Text provided
7.0 Fish Nutrition

7.8 Clinical Presentations of Nutritional Malfunctions or Quality

Scoliosis

Scoliosis (lateral or sideways bending) was mentioned earlier in the ascorbic acid discussion. This condition is not the only external presentation related to ascorbic acid deficiency signs. Opercula may be shortened or deformed. Vitamin C is not the only etiology of spinal deformities but is a bona fide differential item. Scoliosis may confound the diagnosis and be accompanied by lordosis (downward) and kyphosis (upward) bending in a clinical condition called LKS. Spinal deformities in fry can often be associated with failure to inflate swim bladders. Fry and older fish without inflated swim bladders seldom grow efficiently and expend excess energy with feed prehension. Such multifactored presentations create a serious demand for investigation skills. This condition causes unwanted difficulty in processing fillets in large production operations, and the deformity is unacceptable in markets that rely on whole fish gutted (WFG) presentation. Most North Americans are unfamiliar with the WFG presentation in restaurants. It is widely accepted and mandatory in other parts of the world when fresh fish is on the menu.

Note: Scoliosis from Vitamin C deficiency may be confused with other etiologies for broken backs if a good history and exam are not executed. One common cause is electrocution, such as voltage spikes from faulty pumps or pond lighting wiring. Unusual cases have occurred in outdoor raceways when lightning strikes nearby and grounds through the raceway structure.

Starvation

Starvation is a nutritional problem. Some caretakers will decrease food rations to a tank when water quality declines. The tactic can get real water quality results, but reducing feed can sometimes stunt rapidly growing fish, as in production nurseries. Great caution and good experience are needed to avoid such drastic measures. Drastic measures may also be needed where special nutrients become exhausted. Image 7.04 shows a “Lawnmower Blenny” tasked with cleaning the algae out of the aquarium.[1]

Photo of a fish with a notably curved spinal deformity.
Image 7.04 Lawnmower Blenny.

When it finally completed the algae removal, it had eaten itself out of the house and home and into starvation. Caregivers can avoid this by matching the size of the task to the size of the animal in some cases or supplementing the diet with algae wafers or other additional sources of nutrition.

What to do
**1.** Copy the fish nutrition text word for word, from "Photo of a fish" up to and including "sources of nutrition.".
**2.** Carry on the fish nutrition text, picking up right after its final sentence.

Data shown
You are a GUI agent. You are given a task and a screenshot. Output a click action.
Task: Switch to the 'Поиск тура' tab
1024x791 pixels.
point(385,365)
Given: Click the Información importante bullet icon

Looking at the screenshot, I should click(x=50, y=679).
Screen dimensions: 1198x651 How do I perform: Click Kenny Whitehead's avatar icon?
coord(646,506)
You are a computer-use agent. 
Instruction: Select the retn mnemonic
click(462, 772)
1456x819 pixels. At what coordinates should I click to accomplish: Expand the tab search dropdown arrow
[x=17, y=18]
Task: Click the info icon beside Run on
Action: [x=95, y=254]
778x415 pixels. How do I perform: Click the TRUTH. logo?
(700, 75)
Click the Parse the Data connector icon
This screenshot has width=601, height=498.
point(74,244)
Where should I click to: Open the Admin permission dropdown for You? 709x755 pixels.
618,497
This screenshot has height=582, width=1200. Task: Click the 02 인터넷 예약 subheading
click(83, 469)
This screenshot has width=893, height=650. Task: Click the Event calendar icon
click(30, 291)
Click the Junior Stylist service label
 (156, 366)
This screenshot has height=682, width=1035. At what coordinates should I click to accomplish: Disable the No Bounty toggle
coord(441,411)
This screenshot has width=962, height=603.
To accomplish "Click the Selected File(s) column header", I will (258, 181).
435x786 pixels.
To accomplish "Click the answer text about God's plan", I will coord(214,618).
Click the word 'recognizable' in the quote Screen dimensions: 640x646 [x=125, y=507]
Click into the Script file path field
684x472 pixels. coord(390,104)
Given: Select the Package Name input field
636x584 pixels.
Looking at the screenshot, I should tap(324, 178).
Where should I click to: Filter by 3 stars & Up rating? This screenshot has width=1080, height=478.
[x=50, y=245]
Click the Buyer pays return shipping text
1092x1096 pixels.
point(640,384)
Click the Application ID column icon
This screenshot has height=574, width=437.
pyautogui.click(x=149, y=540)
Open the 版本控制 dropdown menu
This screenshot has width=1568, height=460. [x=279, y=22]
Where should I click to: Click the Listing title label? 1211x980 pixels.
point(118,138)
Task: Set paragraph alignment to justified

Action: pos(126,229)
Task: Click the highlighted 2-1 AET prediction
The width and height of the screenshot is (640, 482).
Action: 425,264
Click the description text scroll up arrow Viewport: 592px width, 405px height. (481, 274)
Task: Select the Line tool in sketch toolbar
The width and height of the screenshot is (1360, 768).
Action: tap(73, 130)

Answers to each task
**1.**
Photo of a fish with a notably curved spinal deformity.
Image 7.04 Lawnmower Blenny.

When it finally completed the algae removal, it had eaten itself out of the house and home and into starvation. Caregivers can avoid this by matching the size of the task to the size of the animal in some cases or supplementing the diet with algae wafers or other additional sources of nutrition.

**2.**
Issues caused by old feed

The old feed can be the cause of several nutritional deficiencies. Nutritional anemia related to folic acid deficiency can indicate old feed with heavy bacterial contamination. Nutritional gill disease indicates pantothenic acid deficiency from older stored/warehoused feed. This disease presents as hyperplasia on the edges of the gills. Some cases will have flared operculum indicating respiration insufficiency.

Pantothenic acid deficiency is the cause of Nutritional Gill Disease. Pantothenic acid is water soluble and a member of the B-vitamin group. The usual clinical signs include discoloration along the gill filaments’ trailing border and apparent lamella consolidation. The fish lose interest in feeding. Anemia can be a comorbidity. These changes often occur in confinement-reared fish, such as in hatcheries. This deficiency is seldom identified in feral populations because of the widespread natural nutrient sources.

The veterinary practitioner can bring a new set of eyes to the fish having the problem. Starting with something simple, check the feeding practices. One aspect of aquatic animal nutrition is the leaching of nutrients from the formulated feeds into pond or tank water. Leaching is dependent on dwelling time from feeding until ingestion. Water-soluble nutrients will be the most affected. Additionally, it stands to reason that smaller particles will lose water-soluble vitamins like pantothenic acid more rapidly than larger feed if consumption is delayed.

Old feed is the cause of many production maladies. An outdated feed can be the cause of poor production performance. Review feed room protocols to see if the new feed is rotated behind the previous feed when it arrives!

Tracking down the problem may lead to checking the feed formulation. Calcium pantothenate would be preferred in the formulation for its longer shelf life due to its chemical stability. Sodium pantothenate and free pantothenic are less preferred. Feed companies will check the batch of feed if the signs and history suggest a nutritional problem.

Ties to Practice: Methods of Control

The following advice for Nutritional Gill Disease was given in Snieszko (1981) [2]

First, treat bacterial gill disease unless the presence of bacterial gill disease can positively be excluded. If there is no improvement, increase the amount of beef liver substantially in the diet. Milk, the right type of dietary yeast, and distillers solubles are also good sources of pantothenic acid.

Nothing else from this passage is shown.